Stress and depression responsible for majority of sick days offA new report unveiled by protection specialist LV= reveals that the average Brit spends almost a year (360 days) off sick. With on average 252 days in a working year, this equates to almost a year and a half of their working life.

The first National Sickness Report from LV= looks at the current health of the UK workforce, gauges their attitude towards sickness, and looks at how they guard against the impact of long-term absence.

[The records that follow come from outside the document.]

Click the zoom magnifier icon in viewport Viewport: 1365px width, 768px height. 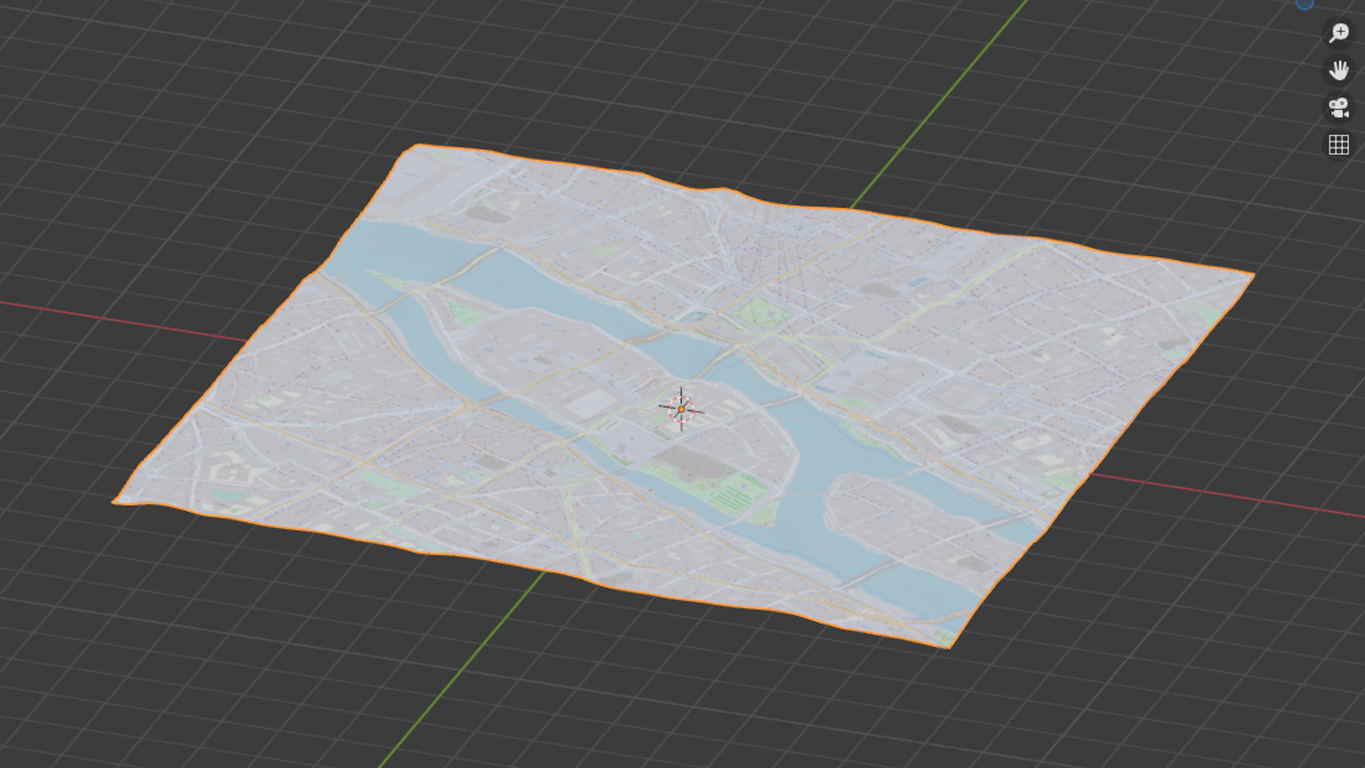click(x=1338, y=33)
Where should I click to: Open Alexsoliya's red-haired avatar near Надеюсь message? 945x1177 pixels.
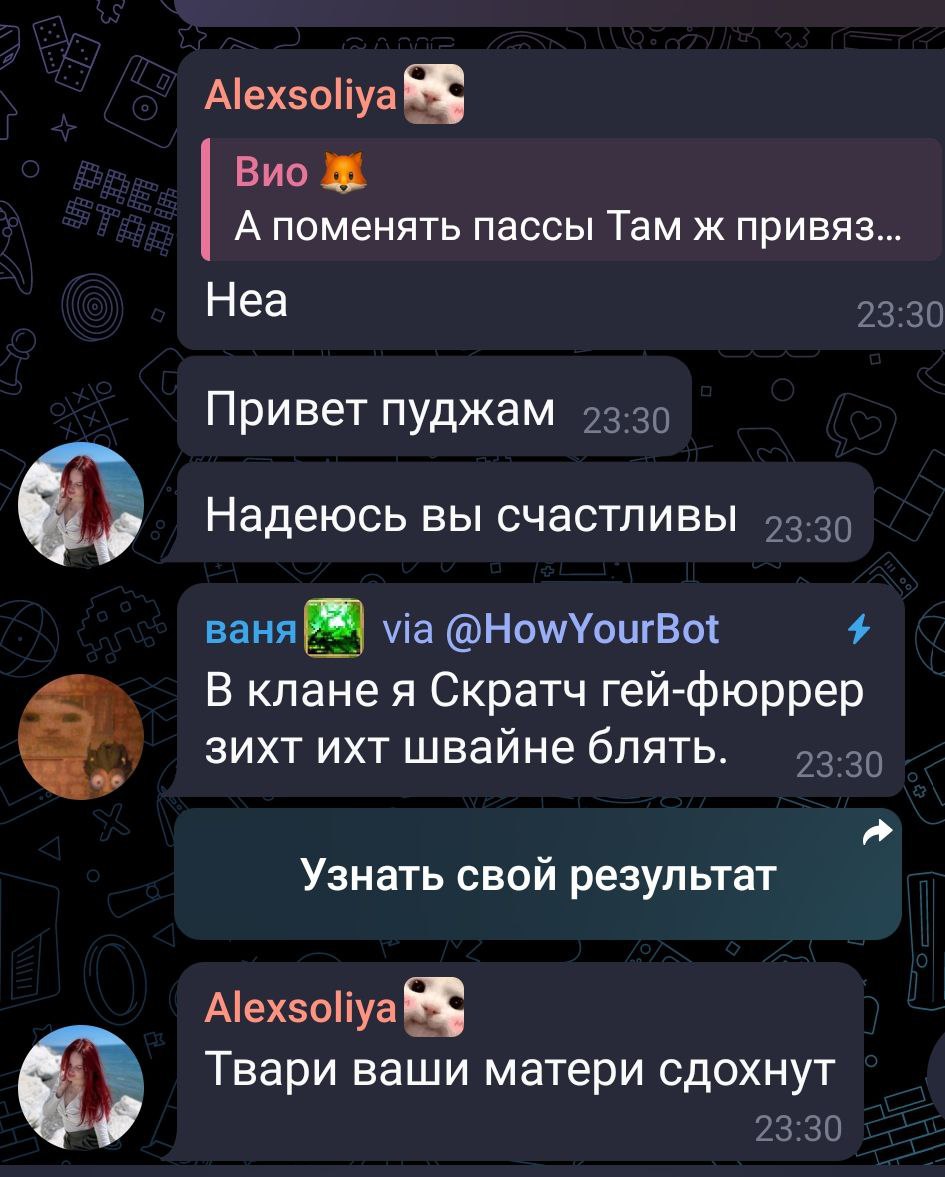click(81, 504)
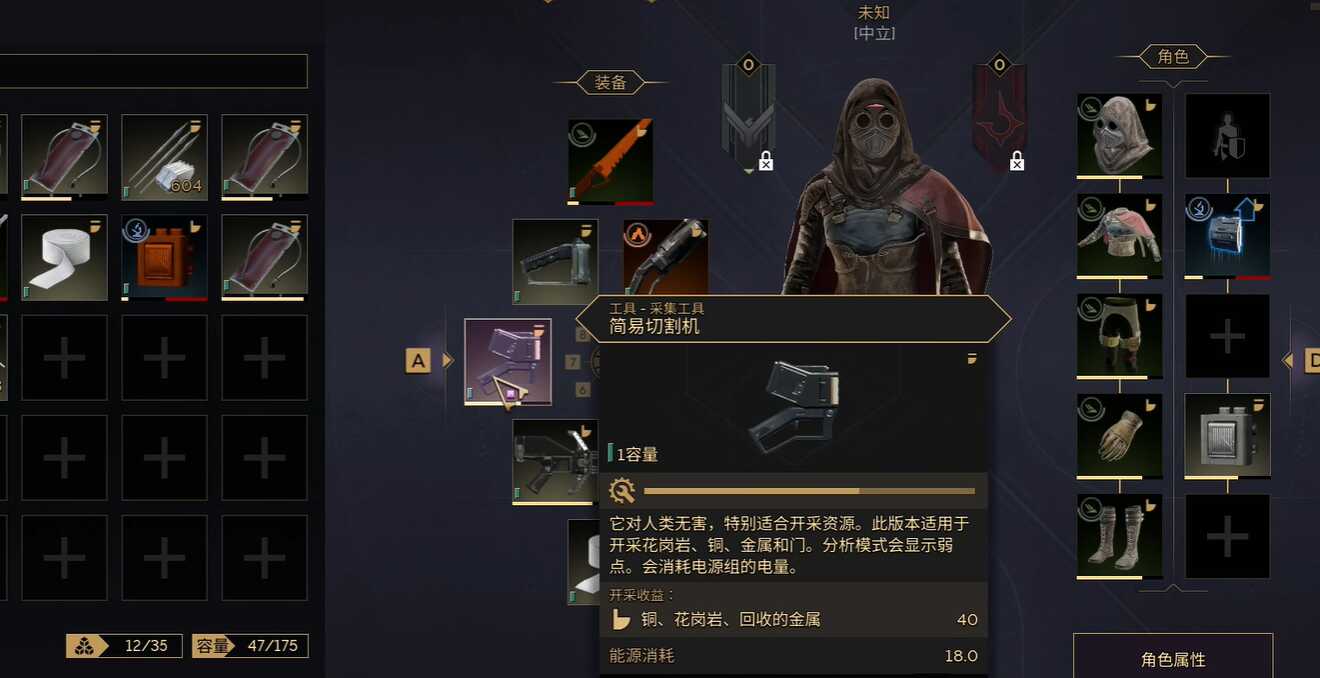Click the orange saw blade weapon slot
Screen dimensions: 1320x678
(610, 162)
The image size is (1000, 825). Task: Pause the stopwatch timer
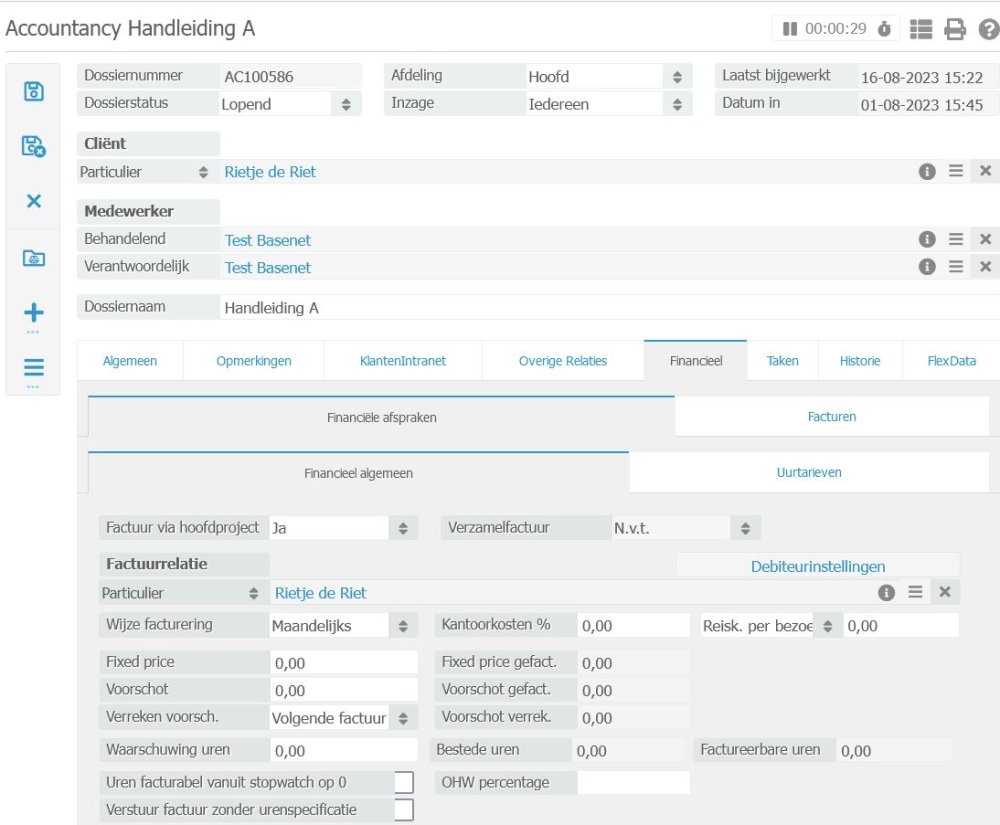(x=789, y=29)
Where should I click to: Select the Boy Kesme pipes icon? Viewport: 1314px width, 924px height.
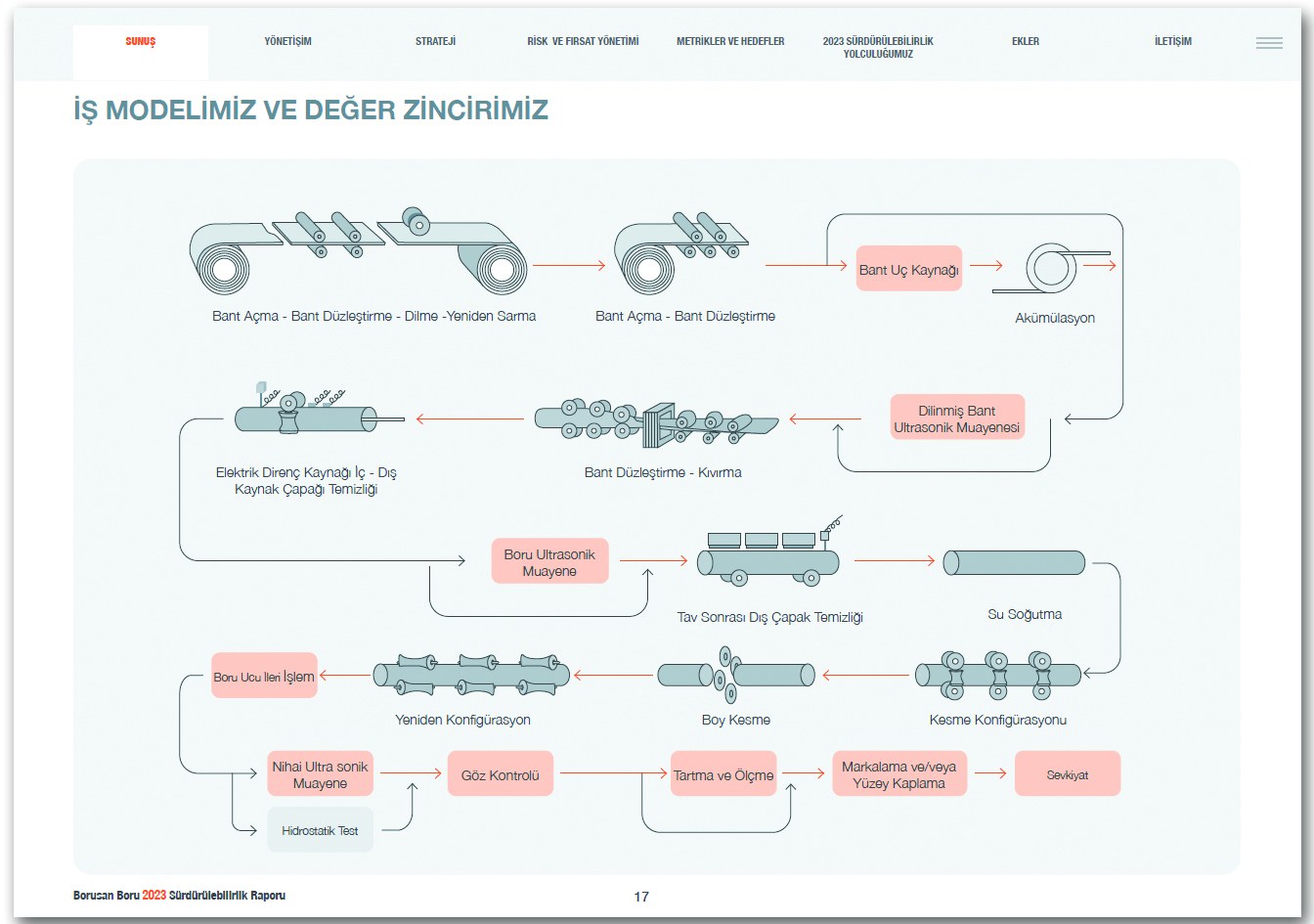coord(736,674)
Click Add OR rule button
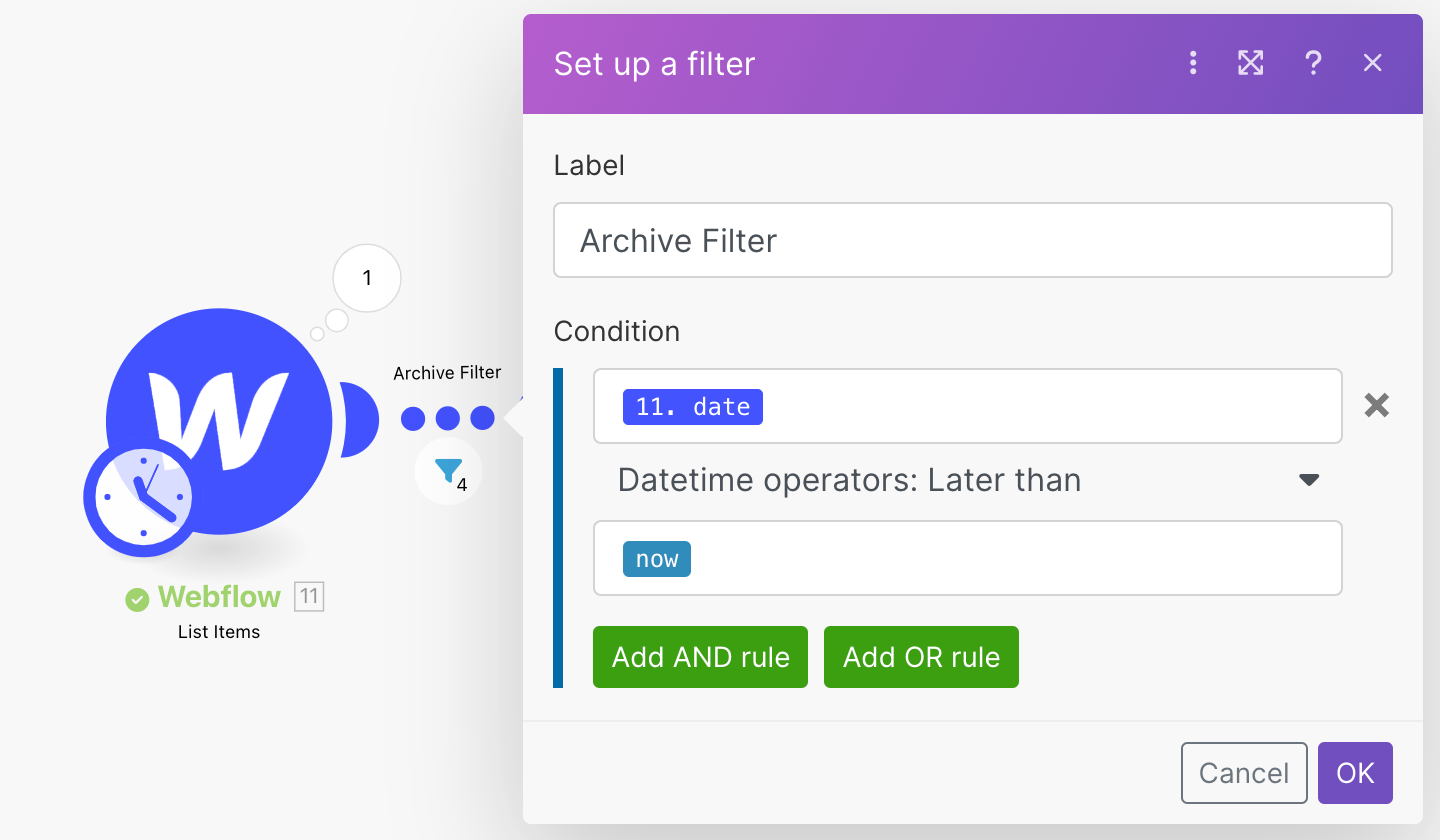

According to the latest figures 131 million days are lost per year due to sickness absences, equivalent to six per worker, in the UK and over 13 million of these were lost due to stress and depression. LV=’s research, conducted among full-time workers, reveals that stress and depression are two of the most common long-term illnesses affecting working Britons today. Workers who have suffered from stress or depression during their working lives say they took an average of two and a half months (81 days) off to recover.

Whilst the emotional and physical impact of stress and depression is accepted and clearly highlighted, the financial impact which can be just as significant often remains untold. This report reveals that more than a third (36%) of workers do not get sick pay cover from their employer. This means that more than 7.8 million workers would only qualify for Statutory Sick Pay of £86.70 per week if they fell ill.

Assuming the average UK wage is £26,664 an employee suffering from stress and depression who only receives Statutory Sick Pay could lose up to £4,671 – that’s a sixth of their salary (18%) – if they took the average amount of time off to recover.

Whilst the average amount of time someone has off with stress is 81 days, over 650,000 (2.9%) UK workers have been off with stress for more than a year during their career. Indeed in the last three years one in 50 (435,800) workers have been off sick for more than a year. Of those workers who have been off sick, more than half (57%) underestimated how long they would take to recover when they fell ill.

It’s not just stress that could leave working Brits feeling the financial pinch, however. Other serious ailments, such as a bad back could cost a worker in excess of £3,000 in lost wages.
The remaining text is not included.